Records excerpted from a collection =
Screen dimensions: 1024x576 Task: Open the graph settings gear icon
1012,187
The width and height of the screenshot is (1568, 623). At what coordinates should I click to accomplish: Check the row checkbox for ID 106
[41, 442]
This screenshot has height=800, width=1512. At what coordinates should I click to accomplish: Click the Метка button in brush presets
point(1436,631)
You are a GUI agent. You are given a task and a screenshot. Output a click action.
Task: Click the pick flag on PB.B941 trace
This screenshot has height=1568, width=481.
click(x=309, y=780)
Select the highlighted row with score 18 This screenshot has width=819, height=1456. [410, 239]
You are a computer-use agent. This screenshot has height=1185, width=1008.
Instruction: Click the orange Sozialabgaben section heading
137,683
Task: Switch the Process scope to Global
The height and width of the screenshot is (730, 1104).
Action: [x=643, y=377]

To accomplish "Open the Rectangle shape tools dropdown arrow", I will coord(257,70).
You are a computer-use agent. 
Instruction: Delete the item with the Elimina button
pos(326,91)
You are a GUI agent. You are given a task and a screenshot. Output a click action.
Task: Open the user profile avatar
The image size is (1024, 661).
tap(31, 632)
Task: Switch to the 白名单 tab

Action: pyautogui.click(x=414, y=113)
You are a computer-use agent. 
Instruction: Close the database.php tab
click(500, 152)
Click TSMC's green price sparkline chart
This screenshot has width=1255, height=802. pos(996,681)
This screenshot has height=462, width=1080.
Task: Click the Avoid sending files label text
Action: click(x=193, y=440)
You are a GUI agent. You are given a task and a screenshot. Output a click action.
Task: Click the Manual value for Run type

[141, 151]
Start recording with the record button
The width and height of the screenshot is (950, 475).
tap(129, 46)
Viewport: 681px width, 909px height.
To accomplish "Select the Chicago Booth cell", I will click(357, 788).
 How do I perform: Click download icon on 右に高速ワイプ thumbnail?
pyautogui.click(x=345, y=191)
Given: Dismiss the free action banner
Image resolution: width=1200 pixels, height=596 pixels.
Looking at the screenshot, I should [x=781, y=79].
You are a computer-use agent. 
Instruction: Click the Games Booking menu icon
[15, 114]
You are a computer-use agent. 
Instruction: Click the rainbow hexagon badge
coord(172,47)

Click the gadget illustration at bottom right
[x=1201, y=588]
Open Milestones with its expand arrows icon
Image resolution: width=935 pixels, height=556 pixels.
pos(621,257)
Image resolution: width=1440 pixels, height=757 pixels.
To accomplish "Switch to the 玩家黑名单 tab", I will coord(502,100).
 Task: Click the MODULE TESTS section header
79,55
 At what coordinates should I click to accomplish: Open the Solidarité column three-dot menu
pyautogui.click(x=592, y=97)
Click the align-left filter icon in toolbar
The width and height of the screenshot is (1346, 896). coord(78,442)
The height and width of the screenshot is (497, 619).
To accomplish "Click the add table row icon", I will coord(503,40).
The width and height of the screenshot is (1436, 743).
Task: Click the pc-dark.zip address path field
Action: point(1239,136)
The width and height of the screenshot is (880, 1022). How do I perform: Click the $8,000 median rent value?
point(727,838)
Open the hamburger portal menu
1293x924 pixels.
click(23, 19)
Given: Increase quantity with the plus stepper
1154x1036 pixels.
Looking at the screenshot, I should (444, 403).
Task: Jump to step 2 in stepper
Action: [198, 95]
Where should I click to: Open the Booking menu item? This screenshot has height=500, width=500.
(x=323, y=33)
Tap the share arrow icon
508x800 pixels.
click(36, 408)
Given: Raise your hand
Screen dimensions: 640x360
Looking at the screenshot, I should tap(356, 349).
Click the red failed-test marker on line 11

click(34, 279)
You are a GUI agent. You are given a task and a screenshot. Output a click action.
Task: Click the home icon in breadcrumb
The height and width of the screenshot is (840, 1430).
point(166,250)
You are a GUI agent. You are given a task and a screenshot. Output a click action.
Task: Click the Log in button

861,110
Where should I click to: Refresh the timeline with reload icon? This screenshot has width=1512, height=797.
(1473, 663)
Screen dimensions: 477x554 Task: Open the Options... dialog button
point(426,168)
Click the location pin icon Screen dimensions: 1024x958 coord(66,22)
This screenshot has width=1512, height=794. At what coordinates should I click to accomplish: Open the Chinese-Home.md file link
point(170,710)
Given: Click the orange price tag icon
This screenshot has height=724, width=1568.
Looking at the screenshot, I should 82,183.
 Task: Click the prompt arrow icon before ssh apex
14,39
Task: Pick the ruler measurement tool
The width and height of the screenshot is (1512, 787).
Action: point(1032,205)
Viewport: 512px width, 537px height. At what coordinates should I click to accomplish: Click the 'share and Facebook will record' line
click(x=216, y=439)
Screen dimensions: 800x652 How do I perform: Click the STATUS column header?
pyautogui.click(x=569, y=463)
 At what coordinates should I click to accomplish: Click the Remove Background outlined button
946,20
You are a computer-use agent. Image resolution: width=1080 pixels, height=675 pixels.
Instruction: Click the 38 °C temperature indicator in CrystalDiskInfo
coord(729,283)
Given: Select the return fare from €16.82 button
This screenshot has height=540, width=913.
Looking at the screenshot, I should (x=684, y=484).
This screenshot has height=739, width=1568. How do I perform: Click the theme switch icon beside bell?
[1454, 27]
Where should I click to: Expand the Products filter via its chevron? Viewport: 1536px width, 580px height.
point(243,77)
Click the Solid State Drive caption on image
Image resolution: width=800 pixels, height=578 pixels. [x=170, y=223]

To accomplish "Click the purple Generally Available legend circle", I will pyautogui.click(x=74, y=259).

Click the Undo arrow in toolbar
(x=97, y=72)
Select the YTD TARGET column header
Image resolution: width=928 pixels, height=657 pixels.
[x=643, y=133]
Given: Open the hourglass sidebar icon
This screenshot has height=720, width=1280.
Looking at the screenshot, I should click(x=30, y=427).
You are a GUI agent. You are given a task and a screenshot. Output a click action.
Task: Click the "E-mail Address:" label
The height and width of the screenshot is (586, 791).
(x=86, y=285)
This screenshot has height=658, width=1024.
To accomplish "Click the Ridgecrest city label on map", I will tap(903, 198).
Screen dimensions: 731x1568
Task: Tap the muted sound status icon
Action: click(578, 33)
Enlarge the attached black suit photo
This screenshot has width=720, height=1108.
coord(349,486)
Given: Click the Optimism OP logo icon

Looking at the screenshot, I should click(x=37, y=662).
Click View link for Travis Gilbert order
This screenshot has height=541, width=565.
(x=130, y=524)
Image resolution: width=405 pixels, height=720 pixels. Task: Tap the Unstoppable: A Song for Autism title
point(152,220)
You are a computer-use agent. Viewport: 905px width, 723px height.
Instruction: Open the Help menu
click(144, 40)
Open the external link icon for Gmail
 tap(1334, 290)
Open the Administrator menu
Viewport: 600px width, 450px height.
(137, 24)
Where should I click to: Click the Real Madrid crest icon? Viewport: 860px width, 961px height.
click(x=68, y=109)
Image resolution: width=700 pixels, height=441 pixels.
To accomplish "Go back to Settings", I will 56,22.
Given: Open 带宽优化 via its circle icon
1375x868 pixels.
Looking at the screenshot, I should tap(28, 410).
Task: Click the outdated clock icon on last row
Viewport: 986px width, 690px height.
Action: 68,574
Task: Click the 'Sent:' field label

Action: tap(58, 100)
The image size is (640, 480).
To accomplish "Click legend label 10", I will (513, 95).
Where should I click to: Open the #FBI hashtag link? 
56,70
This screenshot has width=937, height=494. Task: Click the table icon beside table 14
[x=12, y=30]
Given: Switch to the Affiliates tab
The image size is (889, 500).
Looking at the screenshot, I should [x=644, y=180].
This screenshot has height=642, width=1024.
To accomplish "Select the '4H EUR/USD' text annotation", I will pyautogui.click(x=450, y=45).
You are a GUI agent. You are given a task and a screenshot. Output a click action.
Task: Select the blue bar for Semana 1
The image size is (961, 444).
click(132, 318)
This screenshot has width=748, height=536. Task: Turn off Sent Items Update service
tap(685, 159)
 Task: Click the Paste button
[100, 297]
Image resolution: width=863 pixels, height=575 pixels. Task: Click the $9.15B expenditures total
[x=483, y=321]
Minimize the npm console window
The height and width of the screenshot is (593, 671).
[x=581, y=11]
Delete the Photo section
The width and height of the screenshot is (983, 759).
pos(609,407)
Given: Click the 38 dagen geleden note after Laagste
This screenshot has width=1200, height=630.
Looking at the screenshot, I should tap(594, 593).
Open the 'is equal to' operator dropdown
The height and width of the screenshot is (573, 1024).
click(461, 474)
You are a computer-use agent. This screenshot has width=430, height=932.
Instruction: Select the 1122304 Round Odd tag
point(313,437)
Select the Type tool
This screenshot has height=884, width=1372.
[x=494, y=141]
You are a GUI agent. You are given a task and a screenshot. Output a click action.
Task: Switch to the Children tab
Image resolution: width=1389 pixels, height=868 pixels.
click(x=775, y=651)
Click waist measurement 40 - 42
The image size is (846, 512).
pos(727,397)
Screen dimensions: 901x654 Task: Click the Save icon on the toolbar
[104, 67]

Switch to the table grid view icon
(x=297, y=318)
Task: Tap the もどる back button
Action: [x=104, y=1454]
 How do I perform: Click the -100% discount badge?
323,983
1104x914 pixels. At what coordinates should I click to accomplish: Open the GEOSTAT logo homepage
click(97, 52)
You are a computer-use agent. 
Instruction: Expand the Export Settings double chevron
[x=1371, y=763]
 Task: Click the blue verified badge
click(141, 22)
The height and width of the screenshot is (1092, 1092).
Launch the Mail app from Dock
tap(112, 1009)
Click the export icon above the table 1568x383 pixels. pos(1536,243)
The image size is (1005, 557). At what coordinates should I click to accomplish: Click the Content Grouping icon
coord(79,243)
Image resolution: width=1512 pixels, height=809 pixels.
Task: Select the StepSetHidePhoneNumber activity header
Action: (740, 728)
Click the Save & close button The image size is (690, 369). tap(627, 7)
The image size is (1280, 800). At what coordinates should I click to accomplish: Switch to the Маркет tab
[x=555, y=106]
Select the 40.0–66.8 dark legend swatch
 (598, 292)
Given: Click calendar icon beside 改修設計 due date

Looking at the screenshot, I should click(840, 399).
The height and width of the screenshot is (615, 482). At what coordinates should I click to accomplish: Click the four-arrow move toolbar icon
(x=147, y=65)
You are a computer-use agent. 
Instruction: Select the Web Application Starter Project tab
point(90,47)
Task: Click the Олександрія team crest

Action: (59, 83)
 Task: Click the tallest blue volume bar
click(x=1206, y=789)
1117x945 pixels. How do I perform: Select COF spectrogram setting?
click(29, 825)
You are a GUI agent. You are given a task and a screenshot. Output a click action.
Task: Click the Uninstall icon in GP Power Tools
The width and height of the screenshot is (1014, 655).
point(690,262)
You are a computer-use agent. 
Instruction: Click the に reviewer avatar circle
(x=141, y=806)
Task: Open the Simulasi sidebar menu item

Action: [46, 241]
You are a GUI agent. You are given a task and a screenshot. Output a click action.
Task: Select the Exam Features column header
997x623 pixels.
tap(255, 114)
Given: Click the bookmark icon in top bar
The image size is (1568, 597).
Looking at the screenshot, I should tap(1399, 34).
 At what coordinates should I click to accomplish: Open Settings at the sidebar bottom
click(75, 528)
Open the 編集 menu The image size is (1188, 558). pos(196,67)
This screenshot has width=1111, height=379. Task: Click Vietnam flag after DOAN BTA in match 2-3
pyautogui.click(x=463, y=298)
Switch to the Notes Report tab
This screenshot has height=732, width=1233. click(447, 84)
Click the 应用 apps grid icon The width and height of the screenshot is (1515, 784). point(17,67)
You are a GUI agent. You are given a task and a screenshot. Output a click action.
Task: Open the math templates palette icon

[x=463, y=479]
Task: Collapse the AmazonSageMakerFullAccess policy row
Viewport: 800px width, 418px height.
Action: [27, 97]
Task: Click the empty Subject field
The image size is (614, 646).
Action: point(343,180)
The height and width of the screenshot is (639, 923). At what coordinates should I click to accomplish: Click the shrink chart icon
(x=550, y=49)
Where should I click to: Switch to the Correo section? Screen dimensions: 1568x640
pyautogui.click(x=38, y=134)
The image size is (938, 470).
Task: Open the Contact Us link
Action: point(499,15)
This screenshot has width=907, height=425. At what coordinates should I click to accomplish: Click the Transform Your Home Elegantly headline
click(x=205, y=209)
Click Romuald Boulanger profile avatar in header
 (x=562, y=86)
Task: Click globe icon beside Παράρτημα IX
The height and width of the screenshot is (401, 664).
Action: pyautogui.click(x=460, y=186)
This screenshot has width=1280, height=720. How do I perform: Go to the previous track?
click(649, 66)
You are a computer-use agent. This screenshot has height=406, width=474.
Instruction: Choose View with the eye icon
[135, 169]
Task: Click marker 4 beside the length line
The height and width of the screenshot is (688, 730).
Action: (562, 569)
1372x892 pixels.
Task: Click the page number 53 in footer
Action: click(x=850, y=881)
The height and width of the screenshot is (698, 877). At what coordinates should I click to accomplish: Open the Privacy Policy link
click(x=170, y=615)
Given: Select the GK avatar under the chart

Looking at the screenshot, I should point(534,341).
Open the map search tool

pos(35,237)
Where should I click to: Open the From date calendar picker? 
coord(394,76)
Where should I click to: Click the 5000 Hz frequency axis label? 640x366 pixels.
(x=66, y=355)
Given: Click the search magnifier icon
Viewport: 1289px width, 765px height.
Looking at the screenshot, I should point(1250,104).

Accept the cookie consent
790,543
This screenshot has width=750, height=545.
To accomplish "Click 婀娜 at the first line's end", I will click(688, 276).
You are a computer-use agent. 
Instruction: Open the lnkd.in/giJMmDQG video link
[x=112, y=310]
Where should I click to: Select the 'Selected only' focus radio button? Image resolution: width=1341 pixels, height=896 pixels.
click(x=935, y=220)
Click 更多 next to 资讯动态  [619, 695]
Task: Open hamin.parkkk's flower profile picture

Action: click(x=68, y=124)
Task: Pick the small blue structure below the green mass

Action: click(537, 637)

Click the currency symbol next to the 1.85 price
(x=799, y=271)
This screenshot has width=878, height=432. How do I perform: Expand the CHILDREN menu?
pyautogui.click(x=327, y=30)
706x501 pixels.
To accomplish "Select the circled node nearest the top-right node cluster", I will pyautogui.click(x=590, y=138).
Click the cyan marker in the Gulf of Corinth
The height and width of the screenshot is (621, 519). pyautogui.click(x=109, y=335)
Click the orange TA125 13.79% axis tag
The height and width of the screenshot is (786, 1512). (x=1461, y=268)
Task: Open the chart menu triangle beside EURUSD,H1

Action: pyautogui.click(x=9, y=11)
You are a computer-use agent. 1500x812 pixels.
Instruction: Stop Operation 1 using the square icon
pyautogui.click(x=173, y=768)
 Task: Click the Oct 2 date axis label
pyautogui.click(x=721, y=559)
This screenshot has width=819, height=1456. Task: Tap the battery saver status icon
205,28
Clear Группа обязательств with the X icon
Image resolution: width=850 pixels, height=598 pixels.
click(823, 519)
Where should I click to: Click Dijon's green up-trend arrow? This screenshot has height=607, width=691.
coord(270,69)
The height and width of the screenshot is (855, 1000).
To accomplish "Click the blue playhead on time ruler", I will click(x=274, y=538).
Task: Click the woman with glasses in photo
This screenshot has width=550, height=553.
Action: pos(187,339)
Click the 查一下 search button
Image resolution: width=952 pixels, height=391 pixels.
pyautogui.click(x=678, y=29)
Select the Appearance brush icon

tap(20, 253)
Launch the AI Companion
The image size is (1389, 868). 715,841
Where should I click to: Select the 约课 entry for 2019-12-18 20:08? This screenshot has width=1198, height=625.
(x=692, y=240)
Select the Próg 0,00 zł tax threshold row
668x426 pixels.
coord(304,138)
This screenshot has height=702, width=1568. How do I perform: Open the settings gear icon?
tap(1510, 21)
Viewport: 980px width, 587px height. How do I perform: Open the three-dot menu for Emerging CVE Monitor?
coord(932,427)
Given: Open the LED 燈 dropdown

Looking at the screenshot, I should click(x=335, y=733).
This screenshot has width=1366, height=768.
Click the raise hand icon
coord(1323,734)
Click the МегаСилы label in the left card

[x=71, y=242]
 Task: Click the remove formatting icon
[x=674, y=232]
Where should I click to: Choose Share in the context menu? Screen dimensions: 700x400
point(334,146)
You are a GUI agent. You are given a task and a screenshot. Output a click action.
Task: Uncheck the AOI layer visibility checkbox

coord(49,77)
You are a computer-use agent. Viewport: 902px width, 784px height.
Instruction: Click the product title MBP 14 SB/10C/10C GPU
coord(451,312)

TO DO =
Using the entries above, return each line in which the word "ruler" occurs.

RESPONSE TO THE EXERCISE =
Task: Pick the ruler measurement tool
To accomplish "Click the blue playhead on time ruler", I will click(x=274, y=538).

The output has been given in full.